Crash during path tracing, particle system (master)
Closed, ResolvedPublic

Description

macOS 10.12.6, MacBook Air, NVIDIA GeForce 320M 256 MB

worked: 2.78c, 2.79rc2
broken: master, daily build 2017-09-02, 32e36a17824

Rendering the image from the viewport or the command line, or setting the viewport shading to rendered, causes a crash during path tracing.



Bastien Montagne (mont29) triaged this task as Incomplete priority.Sep 4 2017, 11:02 AM

Please follow our submission template and guidelines, also read these tips about bug reports, and make a complete, valid bug report, with required info, precise description of the issue, precise steps to reproduce it, small and simple .blend and/or other files to do so if needed, etc.

Can’t confirm any crash here on linux, what kernel are you using for the render? CPU? CUDA? (backtrace seems to point to CPU, but…)

This is indeed a CPU render. The issue is consistent and repeatable, and has affected the master daily builds for at least a week. I have checked this issue with today's daily build (2017-09-03, 718af8e8b35) and the issue remains.

Instructions to repeat issue:

(1) Render the supplied .blend file via the command line e.g. blender -d -b test.blend -f 1

or

(2) Please open the supplied .blend file in the Blender GUI; to trigger the issue you may:

(2a) Press F12 or click Render -> Render Image
or
(2b) Set Viewport Shading to Rendered

I couldn't repro this on either macOS or Linux, testing with the same 718af8e8b35 build from builder.blender.org.

Can you attach the output of Help > System Info? Rendering from the command line with the --debug-cycles option might also give insight.

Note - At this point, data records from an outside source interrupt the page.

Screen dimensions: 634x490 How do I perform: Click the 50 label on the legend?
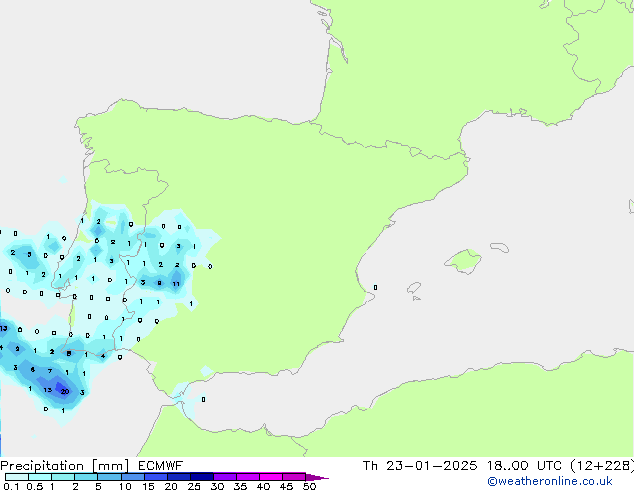click(309, 487)
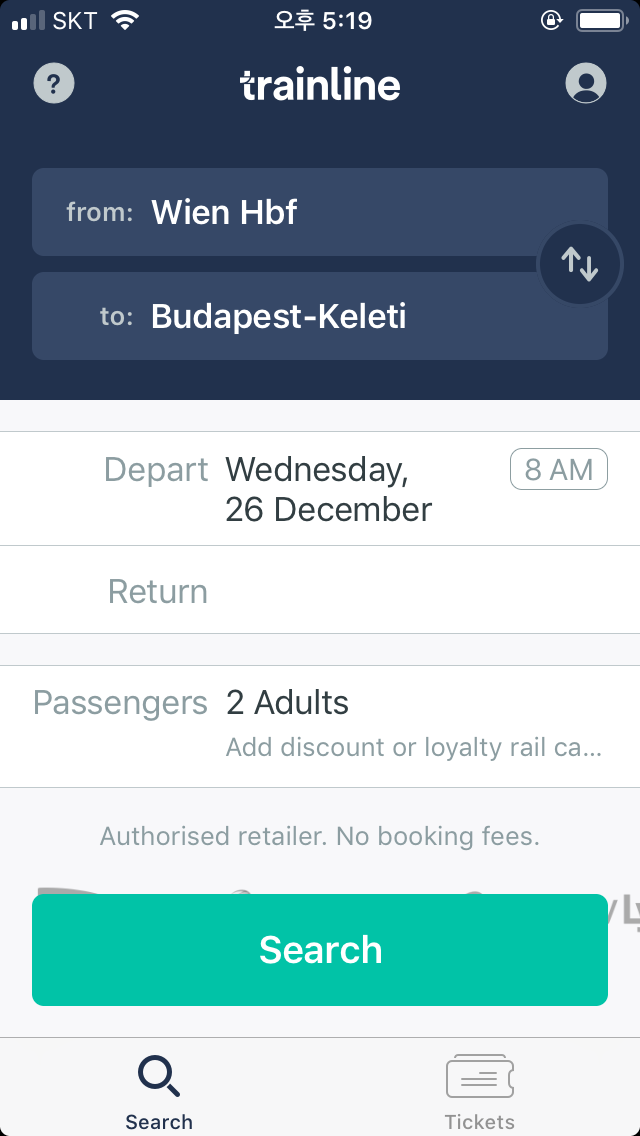Edit the Wien Hbf origin field
Viewport: 640px width, 1136px height.
pos(320,212)
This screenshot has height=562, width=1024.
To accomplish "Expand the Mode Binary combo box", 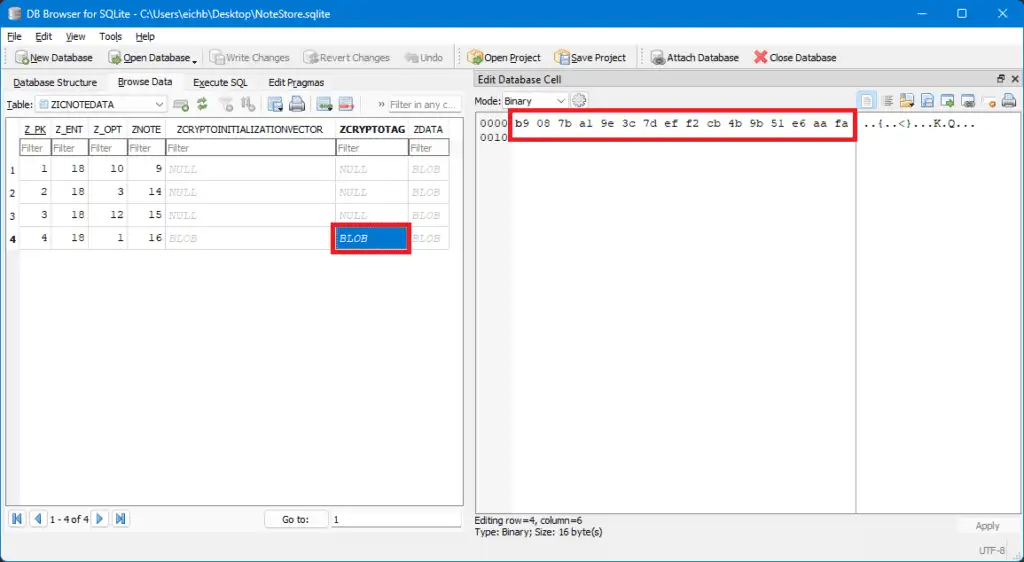I will [x=534, y=101].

From the backtrace it's not clear what the issue could be, perhaps some threading issue but then I would expect the crash to be more random. It could be related to the specific CPU model since this is the place we call different kernels depending on what's supported, but I didn't find issues running the various kernels manually with the debug options. Or maybe the backtrace is a bit deceptive and the actual issue is elsewhere.

I've attached the debug info and backtrace when using --debug-cycles

I actually can't provide you with the system info from the daily build because that option is missing from the menu (it's there on 2.78c and 2.79rc2) - Is it possible to trigger the system info dump from the Python console? I've attached the system info from 2.79rc2 in case that provides some helpful background information.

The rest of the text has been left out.